Damian Thompson Damian Thompson

Why is Pope Francis’s leadership such a confusing mess? This may be the answer…

This week the Catholic Herald published a blog post by Dr Edward Condon, an American canon lawyer, that began with a description of the Holy Father’s method of communicating his thoughts to the faithful:

… soundbites lifted from off-the-cuff remarks, second hand accounts of midnight phone calls, and semi-reliable digests of interviews with nonagenarian atheists all making the news, followed by a maelstrom of interpretation and counter-interpretation before an eventual ‘clarification’ comes out of the Vatican press office amounting to little more than ‘We don’t think any of you have it quite right’.

I’ve made the same observation myself (though not nearly so memorably). What I couldn’t explain was why Francis was behaving in this erratic fashion. But Condon has a theory, and it rings depressingly true. Here are some highlights from his post:

Excepting by some outlying voices, it isn’t credibly held that the Holy Father is aiming for confusion. Indeed, his interventions, when they come, seem to have an almost impatient tone at the inability of the rest of us to get with the programme, whatever it might be. So, if the Pope isn’t trying to leave himself open to constant contradictory interpretations, what is going on? The most obvious answer seems to be that the he is simply unaware of the turmoil carrying on outside the Vatican walls.

… Francis seems, in many ways, to be more remote than either of the two previous popes; he seems unable to avoid confusion over whatever he says, or to hear clearly the questions he’s being so earnestly asked to address. But why?

Earlier this year, in an interview with an Argentine newspaper, it came out that the Pope had not watched television for more than 20 years, did not use the internet, and read only one newspaper. When we really think about what this means in terms of the Holy Father’s exposure to and appreciation of what is going on in the wider Church and world, it seems that he has, perhaps unwittingly, become even more of a creature of his advisors then they ever could have achieved through keeping him locked in the papal apartments. It certainly makes sense of Francis’s seeming reticence to weigh in on increasingly heated debates about what he meant when he said X – he isn’t necessarily aware there is a debate.

There is a real danger that Francis is becoming the new prisoner of the Vatican, and it’s a jail of bad advice and lack of information. The results of his being totally reliant on what his advisors tell him are a real roadblock to his own financial reforms of the Vatican and beginning to seriously undermine the credibility of his appointments. This can be seen, for example, in the otherwise inexplicable decision to invite a man as compromised as Cardinal Danneels to the synod (on the family of all things!) despite the scandal surrounding his reported attempts to silence victims of sexual abuse.

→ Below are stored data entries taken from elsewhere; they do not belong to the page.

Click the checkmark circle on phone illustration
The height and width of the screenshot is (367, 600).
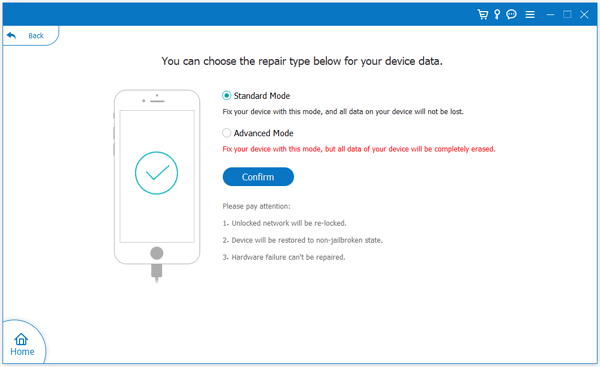[157, 173]
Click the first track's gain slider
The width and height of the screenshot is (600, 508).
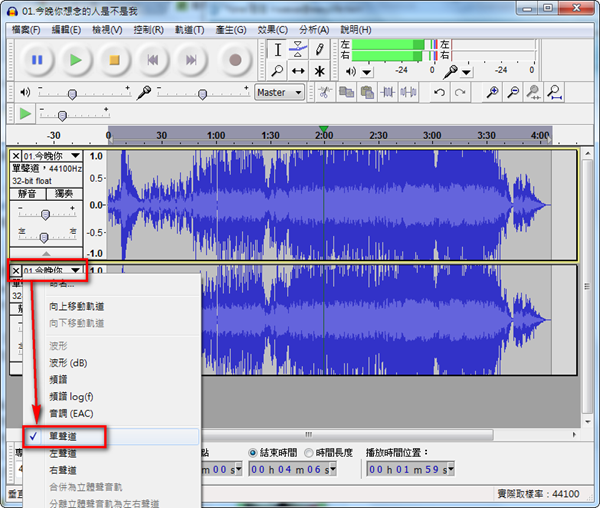(44, 214)

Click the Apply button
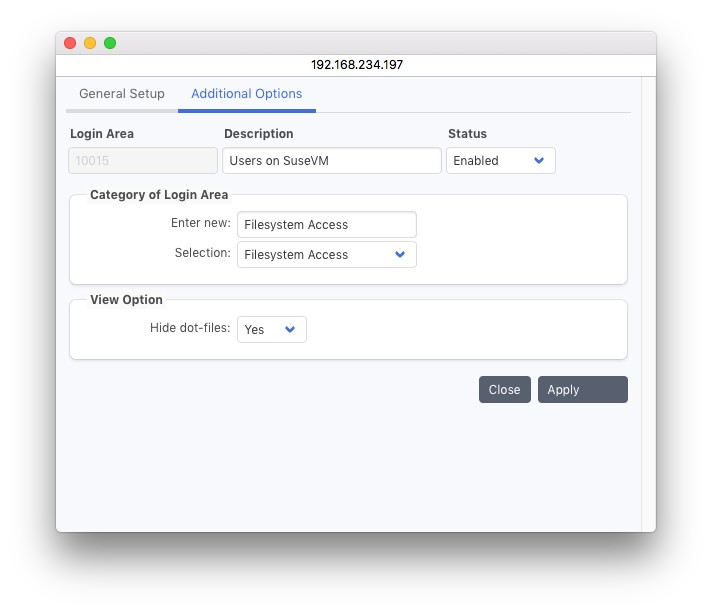coord(582,390)
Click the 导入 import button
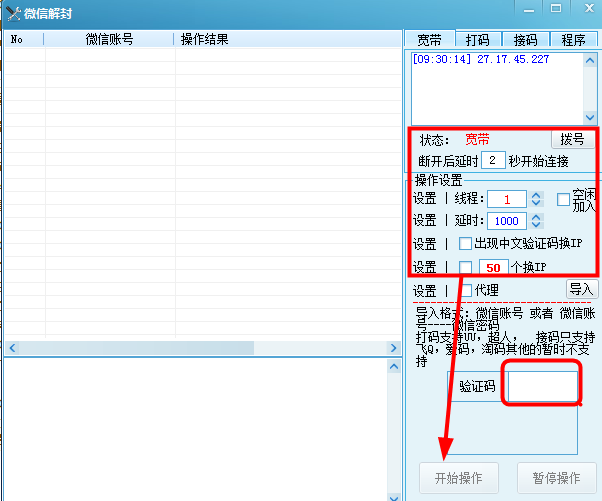This screenshot has height=501, width=602. click(x=581, y=289)
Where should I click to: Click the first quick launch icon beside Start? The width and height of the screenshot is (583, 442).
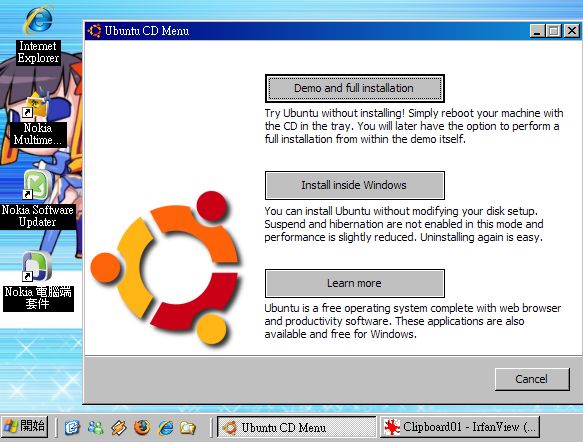point(72,428)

As I say, this rings true, though Condon is perhaps a little too charitable. Who built this ‘jail of bad advice and bad information’? The Pope did. And I find it hard to believe that any of his advisers would say to him: ‘Your Holiness, the synod refused to change the rules on divorced Catholics, so why don’t you ring up that 91-year-old guy – you know, the one who doesn’t take notes and who’s already landed you in hot water twice – and brief him that all divorcees will eventually be given the sacrament?’

Francis and Francis alone must take responsibility for the disorientating weirdness of this pontificate. And if you doubt that it is weird, just try to imagine John Paul II picking up the phone to an atheist and saying: ‘Hello, it’s the Pope again! Now, about this outdated Catholic teaching on communion…’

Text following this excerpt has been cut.